Planners and engineers can now look up documents on their own in a
matter of minutes, rather than requesting them through the land records
department--a process that sometimes used to take days or even weeks.
The Web application currently has more than 100 users, and the
user base has the potential to grow significantly if access is extended
to external customers or to SDG&E workers in the field.
Previously, SDG&E had built its mapping and document management infrastructure
to track the properties it owns, the locations of gas and electric
lines, right-of-way deeds, and so on. The Web development effort
began after Cook's department began exploring the possibility of recovering
some of that investment by selling the information to surveyors
and other professionals who needed access to the same information. But
these potential customers thought the existing system was too hard to
work with. They wanted to be able to see at a glance the relationships
between the assessor's maps, other types of maps (for things like topography
and utility lines), and related documents.
When Robert Hartman, a principal consultant at San Diego Data Processing
Corp., became involved in the project, SDG&E officials already had some
notion of combining the mapping and document management systems
over the Web. "Specifically how they would be integrated, and what
form it would take, was a little less clear," he says. Figuring
that out became his job.
San Diego Data Processing Corp. (SDDPC) is an oddball among computer
consulting firms: It's a non-profit, wholly owned by the city
of San Diego, that also offers its services to other firms in the region.
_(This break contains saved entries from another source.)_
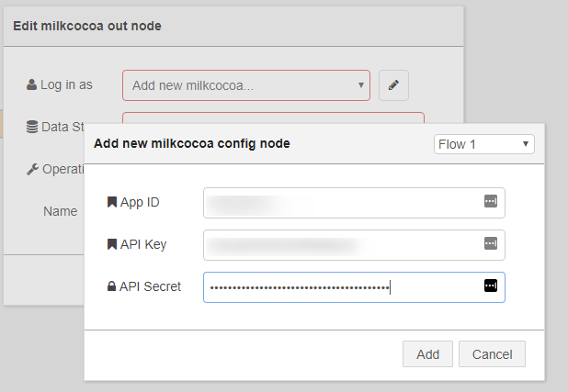This screenshot has height=392, width=568.
Task: Click the wrench icon beside Operation
Action: pyautogui.click(x=32, y=169)
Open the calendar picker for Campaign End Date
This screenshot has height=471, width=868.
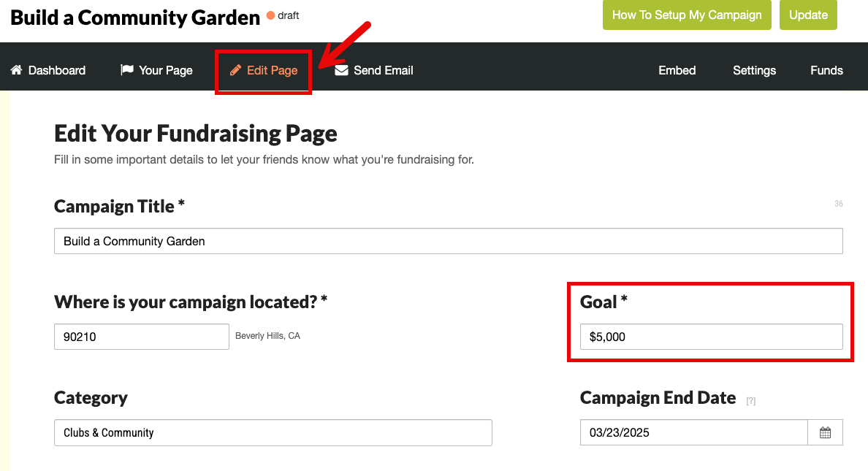tap(826, 432)
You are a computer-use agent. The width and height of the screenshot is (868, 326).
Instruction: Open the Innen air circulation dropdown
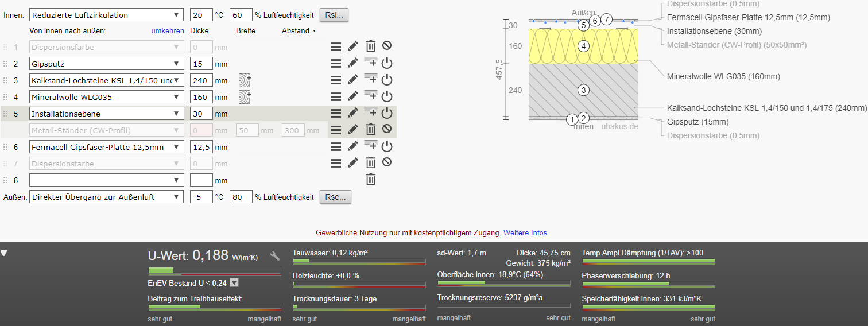coord(106,15)
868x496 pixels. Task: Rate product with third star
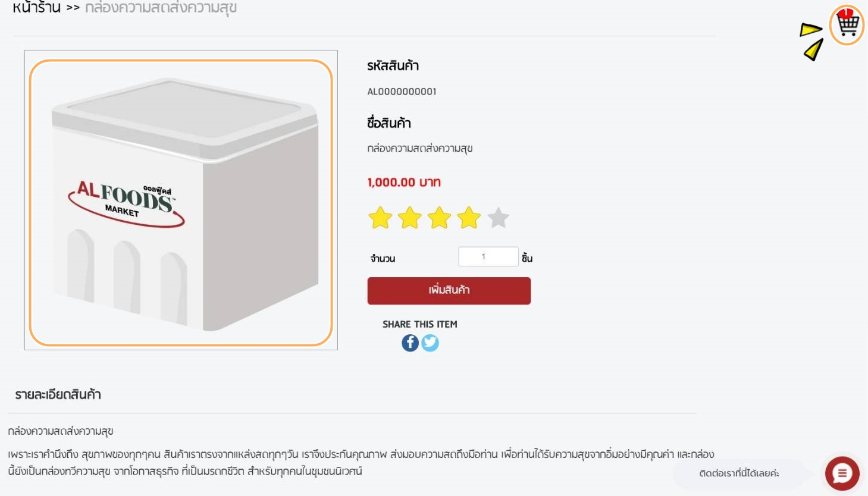[x=439, y=218]
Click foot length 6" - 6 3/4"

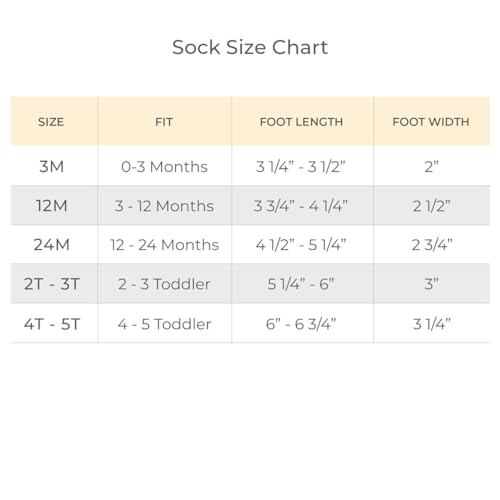coord(301,324)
Working with geographical information systems (GIS) software is one
of its specialties.
These products typically use specialized databases designed to store
geographical shapes rather than alphanumeric data. SDG&E's primary GIS
vendor is Environmental Systems Research Institute Inc. (ESRI).
SDG&E also scans in documents such as county real estate records,
paper maps, and sketches and stores them in a document management system
from Altris Software Inc.
SDG&E wanted a common way to navigate through information in both
systems.
"What we have now allows you to go to a location on a map and
get sort of a MapQuest-like experience. The system then determines,
via links in a database, what documents are related to that area, and
will return the documents to the user in a Java-based viewer,"
Hartman says.
To generate Web-navigable maps, the new application employs an ESRI
Web extension that works with Microsoft Internet Information Server.
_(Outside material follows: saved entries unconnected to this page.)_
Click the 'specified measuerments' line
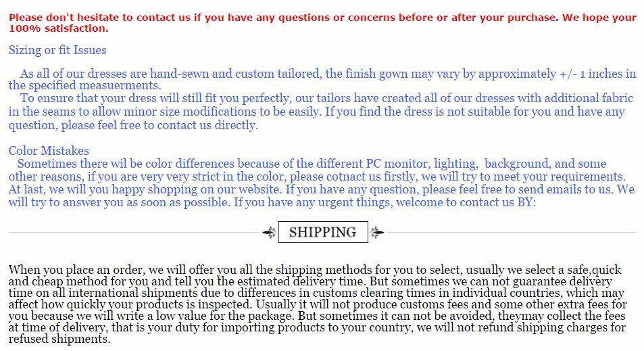click(84, 86)
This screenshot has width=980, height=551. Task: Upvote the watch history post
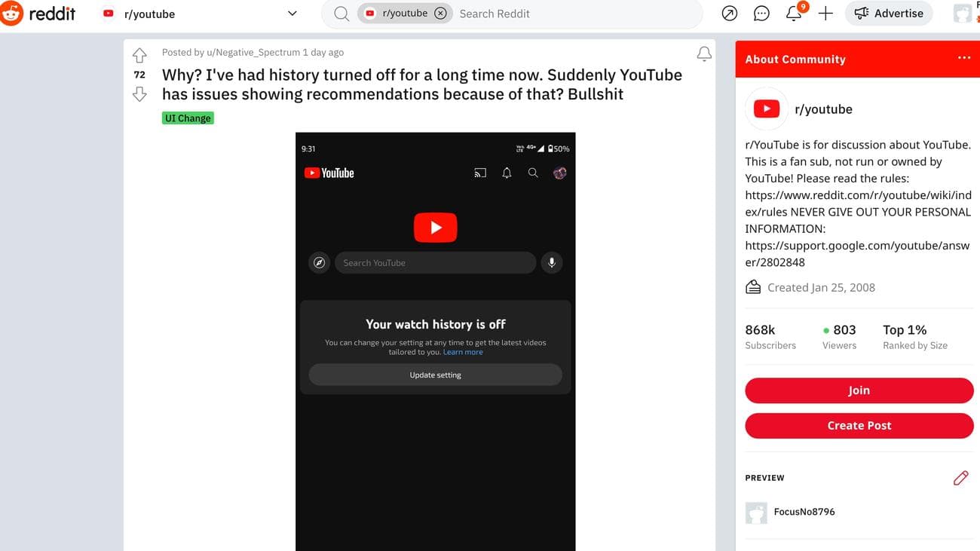pos(139,55)
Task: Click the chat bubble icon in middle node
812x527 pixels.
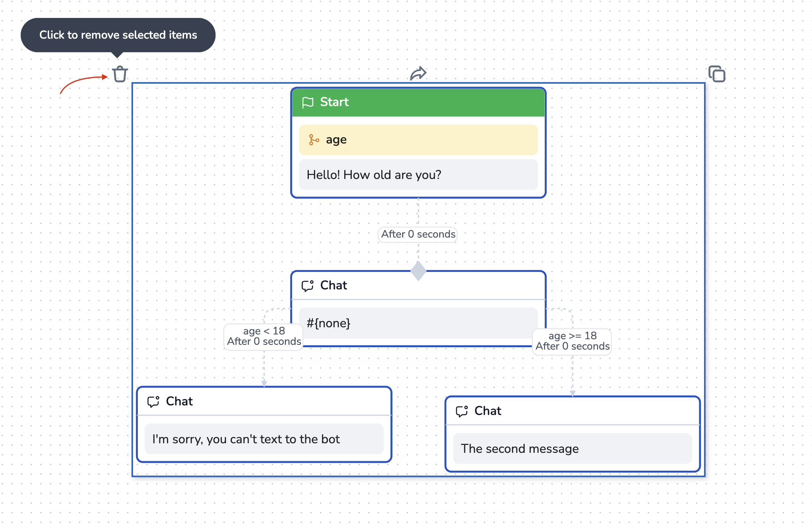Action: click(308, 285)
A SQL Server database implemented specifically for this project uses
stored procedures and a COM [Component Object Model] component
written by SDDPC to retrieve a list of documents based on a given set
of geographical coordinates. The Web user interface is enhanced with
JavaScript, and a virtual database implemented as JavaScript arrays
allows a browser client to track such information as map numbers between
screens, rather than requesting the same information repeatedly from
the database.
Once the user clicks on a link to a specific document, it's downloaded
using NetVue, an applet-based document viewer from Accusoft Corp.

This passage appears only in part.